Dataset records:

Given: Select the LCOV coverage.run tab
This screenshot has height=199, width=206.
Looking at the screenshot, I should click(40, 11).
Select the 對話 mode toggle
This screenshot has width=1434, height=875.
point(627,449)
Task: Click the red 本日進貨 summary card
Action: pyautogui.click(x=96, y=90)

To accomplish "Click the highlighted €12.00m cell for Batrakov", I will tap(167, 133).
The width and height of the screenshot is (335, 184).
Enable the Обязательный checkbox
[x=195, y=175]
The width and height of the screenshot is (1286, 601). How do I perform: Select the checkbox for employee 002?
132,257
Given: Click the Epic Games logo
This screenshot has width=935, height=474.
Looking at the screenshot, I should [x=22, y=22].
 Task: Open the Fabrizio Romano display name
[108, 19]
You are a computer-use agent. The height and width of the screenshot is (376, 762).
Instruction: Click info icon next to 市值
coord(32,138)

Problem details: What you return must match the records above exactly.

Task response:
Given: Select the LCOV coverage.run tab
This screenshot has height=199, width=206.
Looking at the screenshot, I should click(40, 11).
Select the 對話 mode toggle
This screenshot has width=1434, height=875.
point(627,449)
Task: Click the red 本日進貨 summary card
Action: pyautogui.click(x=96, y=90)

To accomplish "Click the highlighted €12.00m cell for Batrakov", I will tap(167, 133).
The width and height of the screenshot is (335, 184).
Enable the Обязательный checkbox
[x=195, y=175]
The width and height of the screenshot is (1286, 601). How do I perform: Select the checkbox for employee 002?
132,257
Given: Click the Epic Games logo
This screenshot has width=935, height=474.
Looking at the screenshot, I should [x=22, y=22].
 Task: Open the Fabrizio Romano display name
[108, 19]
You are a computer-use agent. The height and width of the screenshot is (376, 762).
Instruction: Click info icon next to 市值
coord(32,138)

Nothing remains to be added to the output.